Performance and scalability of deep learning models trained on a hybrid supercomputer: Application in the prediction of the shear strength of slender RC beams

Abstract

Data-driven models employing artificial intelligence approaches have been increasingly utilized in structural analysis and design problems over the past two decades. The main applications involve the processing of datasets, which are gathered from experimentally derived records or obtained numerically, in order to develop closed-form formulae or numerical tools predicting quantities related to structural response and mechanical behaviour. Given that datasets are difficult to assemble due to the limited available information and the high cost entailed to enrich them, exhaustively processing the available data to produce the best possible prediction models is an essential task of particular interest. For specific applications, this exhaustive computing task involves large numbers of iterations performed to train detailed prediction models with large numbers of parameters.

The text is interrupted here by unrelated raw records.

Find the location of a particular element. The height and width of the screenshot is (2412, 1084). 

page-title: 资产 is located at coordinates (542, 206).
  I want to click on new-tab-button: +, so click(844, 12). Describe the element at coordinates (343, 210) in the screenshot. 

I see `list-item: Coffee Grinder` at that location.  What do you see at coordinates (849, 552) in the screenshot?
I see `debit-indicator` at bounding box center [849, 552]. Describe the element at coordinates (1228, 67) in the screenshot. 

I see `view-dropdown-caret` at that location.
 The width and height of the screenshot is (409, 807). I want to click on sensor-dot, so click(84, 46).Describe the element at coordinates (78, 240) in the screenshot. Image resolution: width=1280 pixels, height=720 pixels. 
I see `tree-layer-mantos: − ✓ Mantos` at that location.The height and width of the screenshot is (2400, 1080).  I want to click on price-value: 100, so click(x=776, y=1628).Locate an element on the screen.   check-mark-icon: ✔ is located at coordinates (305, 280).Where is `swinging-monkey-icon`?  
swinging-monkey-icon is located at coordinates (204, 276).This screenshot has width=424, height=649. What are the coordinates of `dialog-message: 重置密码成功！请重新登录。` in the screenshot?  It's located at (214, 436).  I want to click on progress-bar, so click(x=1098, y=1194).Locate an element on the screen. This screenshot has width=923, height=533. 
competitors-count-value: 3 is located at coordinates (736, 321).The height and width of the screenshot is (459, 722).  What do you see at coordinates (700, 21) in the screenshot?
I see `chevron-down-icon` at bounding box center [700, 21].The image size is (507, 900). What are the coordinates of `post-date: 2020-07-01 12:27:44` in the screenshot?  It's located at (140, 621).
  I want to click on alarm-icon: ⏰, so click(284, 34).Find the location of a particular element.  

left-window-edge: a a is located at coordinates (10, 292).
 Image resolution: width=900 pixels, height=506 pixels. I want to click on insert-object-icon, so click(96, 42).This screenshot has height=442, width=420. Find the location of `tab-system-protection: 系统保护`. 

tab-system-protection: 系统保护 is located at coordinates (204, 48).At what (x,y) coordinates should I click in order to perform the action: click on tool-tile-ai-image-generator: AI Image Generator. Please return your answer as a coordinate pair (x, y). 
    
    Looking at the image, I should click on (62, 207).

Despite the intense computational demands of such problems, limited research work exists on the scaling-up of the utilized algorithms on supercomputers. In this work, a distributed training and hyperparameter tuning algorithm is proposed for the modelling of the shear strength of slender beams without stirrups. The training dataset comprises results obtained from the detailed modelling and analysis of several beams with non-linear finite elements using the Reconan software. The results presented in this research work highlight the importance of optimally utilizing computational power for the solution of such problems. The developed computer code is available on GitHub.